Work item: Rewrite the rows from the very start through the line containing "coordinates (98, 292).", putting "image" wherever "screenshot" appears and keeping everything else the same.

Dataset entries:

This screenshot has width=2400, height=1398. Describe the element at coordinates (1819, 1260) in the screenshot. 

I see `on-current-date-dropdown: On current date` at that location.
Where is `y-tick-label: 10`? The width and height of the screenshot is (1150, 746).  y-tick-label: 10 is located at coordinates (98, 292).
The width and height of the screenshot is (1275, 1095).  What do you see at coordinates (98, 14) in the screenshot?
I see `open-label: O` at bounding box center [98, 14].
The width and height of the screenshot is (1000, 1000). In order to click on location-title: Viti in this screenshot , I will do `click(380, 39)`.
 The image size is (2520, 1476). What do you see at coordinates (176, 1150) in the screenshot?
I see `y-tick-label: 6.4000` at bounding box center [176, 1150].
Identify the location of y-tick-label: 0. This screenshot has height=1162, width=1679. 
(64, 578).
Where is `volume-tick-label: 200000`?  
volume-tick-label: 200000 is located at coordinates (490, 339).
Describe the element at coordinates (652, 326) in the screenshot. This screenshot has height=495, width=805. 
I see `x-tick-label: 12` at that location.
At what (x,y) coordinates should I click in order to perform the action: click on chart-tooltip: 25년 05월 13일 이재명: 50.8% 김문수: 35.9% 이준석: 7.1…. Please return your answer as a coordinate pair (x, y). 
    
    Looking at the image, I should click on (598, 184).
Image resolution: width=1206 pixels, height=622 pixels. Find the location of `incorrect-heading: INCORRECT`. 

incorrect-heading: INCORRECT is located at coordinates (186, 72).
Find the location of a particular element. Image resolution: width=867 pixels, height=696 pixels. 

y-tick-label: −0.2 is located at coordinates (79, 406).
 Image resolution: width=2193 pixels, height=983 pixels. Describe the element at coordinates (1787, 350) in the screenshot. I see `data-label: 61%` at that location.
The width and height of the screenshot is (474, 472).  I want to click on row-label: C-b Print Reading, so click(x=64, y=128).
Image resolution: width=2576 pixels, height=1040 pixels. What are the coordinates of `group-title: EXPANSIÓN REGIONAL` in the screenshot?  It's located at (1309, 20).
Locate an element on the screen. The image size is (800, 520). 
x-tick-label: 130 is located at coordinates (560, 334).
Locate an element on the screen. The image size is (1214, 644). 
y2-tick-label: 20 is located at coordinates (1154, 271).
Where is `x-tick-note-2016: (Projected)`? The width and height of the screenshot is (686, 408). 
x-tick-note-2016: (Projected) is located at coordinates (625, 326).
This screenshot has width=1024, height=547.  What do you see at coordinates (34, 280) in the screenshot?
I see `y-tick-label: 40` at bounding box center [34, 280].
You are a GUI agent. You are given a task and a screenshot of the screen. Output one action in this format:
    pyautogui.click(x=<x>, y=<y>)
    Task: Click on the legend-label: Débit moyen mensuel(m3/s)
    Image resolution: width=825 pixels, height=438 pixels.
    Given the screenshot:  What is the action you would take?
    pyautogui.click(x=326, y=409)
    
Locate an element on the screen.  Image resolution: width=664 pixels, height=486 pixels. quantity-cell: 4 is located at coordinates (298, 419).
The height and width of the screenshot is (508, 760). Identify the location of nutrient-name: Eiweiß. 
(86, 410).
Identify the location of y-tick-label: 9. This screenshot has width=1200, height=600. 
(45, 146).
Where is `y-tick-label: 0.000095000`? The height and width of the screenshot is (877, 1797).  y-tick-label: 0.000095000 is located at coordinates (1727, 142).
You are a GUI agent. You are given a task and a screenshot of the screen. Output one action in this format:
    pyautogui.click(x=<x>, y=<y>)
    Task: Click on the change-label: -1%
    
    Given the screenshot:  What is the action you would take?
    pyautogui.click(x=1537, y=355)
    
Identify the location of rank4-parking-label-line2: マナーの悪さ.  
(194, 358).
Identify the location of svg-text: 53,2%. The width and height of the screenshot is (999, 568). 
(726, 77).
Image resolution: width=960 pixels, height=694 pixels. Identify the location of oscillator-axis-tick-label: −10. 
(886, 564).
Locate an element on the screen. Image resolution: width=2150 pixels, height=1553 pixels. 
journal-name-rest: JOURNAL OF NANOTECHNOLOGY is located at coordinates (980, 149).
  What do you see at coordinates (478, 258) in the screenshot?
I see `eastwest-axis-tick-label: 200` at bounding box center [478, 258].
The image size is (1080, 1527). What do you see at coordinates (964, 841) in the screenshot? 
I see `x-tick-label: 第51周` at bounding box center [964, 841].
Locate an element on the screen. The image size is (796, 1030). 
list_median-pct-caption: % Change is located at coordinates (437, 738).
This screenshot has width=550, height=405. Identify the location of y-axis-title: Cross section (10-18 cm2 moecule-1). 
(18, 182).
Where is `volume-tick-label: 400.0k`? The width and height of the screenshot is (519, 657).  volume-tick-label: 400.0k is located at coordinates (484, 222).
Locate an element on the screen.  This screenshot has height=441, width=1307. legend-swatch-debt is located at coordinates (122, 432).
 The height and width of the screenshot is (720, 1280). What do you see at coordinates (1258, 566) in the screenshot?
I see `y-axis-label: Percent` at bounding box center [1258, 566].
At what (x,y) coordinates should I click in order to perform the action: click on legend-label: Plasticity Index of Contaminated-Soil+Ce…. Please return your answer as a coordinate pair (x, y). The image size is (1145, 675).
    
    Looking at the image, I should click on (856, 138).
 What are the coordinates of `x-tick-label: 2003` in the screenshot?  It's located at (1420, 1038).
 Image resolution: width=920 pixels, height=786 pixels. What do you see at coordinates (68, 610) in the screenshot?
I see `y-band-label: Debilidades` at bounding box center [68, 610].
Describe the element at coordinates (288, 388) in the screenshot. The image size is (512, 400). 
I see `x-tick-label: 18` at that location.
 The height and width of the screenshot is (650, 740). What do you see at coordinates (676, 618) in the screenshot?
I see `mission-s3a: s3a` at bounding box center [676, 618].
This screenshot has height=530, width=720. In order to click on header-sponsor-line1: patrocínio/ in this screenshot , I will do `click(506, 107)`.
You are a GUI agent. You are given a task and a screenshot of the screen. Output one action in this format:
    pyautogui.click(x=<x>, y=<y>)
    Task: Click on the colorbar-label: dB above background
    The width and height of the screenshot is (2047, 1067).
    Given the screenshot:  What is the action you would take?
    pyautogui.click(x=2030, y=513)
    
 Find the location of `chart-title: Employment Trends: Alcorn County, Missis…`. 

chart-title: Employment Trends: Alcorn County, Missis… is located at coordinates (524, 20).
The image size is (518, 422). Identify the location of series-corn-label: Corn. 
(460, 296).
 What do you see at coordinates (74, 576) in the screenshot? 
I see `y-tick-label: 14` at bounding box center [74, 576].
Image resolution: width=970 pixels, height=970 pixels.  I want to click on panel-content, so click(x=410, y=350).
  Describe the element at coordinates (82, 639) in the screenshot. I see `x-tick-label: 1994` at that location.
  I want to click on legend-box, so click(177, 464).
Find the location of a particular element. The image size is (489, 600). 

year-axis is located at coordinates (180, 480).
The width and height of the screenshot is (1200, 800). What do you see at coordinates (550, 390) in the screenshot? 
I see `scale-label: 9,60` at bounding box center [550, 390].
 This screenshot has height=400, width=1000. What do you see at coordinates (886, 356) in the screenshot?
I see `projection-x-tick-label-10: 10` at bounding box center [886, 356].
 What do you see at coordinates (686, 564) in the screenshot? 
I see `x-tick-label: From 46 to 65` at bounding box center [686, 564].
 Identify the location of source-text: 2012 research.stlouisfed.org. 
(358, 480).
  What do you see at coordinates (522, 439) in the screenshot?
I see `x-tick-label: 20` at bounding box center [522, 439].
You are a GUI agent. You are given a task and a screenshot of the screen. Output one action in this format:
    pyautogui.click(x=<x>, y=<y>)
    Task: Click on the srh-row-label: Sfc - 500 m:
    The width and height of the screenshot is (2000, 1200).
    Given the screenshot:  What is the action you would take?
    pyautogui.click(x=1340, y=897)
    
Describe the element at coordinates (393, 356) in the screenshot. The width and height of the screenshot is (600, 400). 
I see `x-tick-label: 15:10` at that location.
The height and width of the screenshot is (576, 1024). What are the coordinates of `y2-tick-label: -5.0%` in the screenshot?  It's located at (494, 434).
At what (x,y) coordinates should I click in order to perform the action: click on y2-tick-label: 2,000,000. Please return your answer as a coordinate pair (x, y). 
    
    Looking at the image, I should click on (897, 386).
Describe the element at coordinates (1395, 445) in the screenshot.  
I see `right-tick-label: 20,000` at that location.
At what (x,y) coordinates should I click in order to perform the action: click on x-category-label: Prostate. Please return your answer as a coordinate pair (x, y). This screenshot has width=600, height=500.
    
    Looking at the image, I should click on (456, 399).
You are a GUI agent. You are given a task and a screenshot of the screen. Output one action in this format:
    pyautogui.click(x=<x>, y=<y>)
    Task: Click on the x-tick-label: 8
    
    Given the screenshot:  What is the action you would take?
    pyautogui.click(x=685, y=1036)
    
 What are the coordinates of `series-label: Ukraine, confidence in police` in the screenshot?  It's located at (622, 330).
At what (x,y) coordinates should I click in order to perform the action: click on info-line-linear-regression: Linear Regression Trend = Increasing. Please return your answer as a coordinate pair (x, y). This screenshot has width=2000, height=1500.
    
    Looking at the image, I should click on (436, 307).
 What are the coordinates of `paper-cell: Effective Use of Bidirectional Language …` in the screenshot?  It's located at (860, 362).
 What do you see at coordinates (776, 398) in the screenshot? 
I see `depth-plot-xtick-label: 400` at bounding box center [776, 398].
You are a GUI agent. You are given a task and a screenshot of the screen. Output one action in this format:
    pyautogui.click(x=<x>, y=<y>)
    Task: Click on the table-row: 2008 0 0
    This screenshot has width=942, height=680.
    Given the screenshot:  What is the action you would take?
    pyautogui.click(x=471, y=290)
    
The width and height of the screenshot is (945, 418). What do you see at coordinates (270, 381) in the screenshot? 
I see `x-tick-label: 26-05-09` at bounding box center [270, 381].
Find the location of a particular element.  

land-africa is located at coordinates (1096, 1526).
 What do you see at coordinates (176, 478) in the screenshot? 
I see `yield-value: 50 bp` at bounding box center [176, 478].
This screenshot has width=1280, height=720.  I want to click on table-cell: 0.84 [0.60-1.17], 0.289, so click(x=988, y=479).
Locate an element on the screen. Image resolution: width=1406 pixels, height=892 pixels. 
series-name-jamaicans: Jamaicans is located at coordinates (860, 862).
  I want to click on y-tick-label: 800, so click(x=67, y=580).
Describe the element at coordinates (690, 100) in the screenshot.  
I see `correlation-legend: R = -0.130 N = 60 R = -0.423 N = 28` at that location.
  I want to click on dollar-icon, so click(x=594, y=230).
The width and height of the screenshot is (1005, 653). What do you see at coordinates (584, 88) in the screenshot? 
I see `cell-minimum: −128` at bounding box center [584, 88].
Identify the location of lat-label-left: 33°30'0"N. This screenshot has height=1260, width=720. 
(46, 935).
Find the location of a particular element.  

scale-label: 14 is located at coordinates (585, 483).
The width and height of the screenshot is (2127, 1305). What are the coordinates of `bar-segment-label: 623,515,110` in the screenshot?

Expected answer:
This image has width=2400, height=1398. Describe the element at coordinates (1819, 1260) in the image. 

I see `on-current-date-dropdown: On current date` at that location.
Where is `y-tick-label: 10`? The width and height of the image is (1150, 746).  y-tick-label: 10 is located at coordinates (98, 292).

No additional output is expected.